Collected data entries ::
==*==

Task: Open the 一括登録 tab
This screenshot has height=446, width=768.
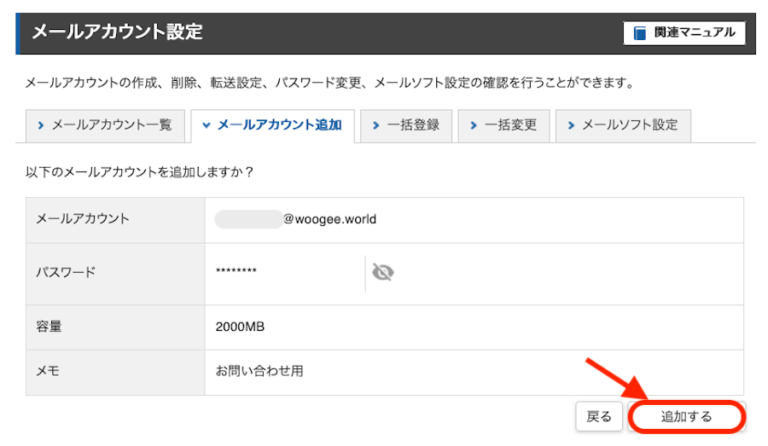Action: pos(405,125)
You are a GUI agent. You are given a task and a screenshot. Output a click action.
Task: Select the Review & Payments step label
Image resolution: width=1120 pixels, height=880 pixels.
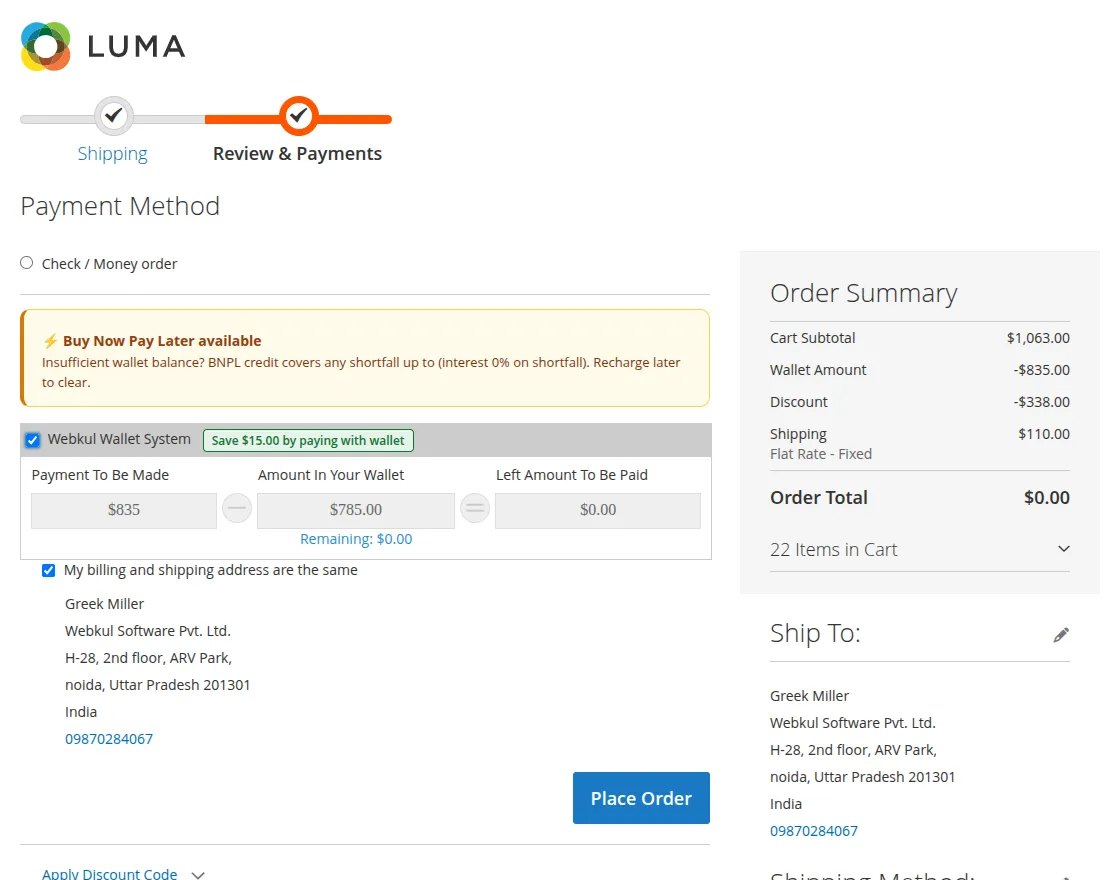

==*==

Work instruction :: Each line of the data must be restated exactly, and the pictures must be left out.

Reply ::
Task: Open the 一括登録 tab
This screenshot has height=446, width=768.
Action: pos(405,125)
You are a GUI agent. You are given a task and a screenshot. Output a click action.
Task: Select the Review & Payments step label
Image resolution: width=1120 pixels, height=880 pixels.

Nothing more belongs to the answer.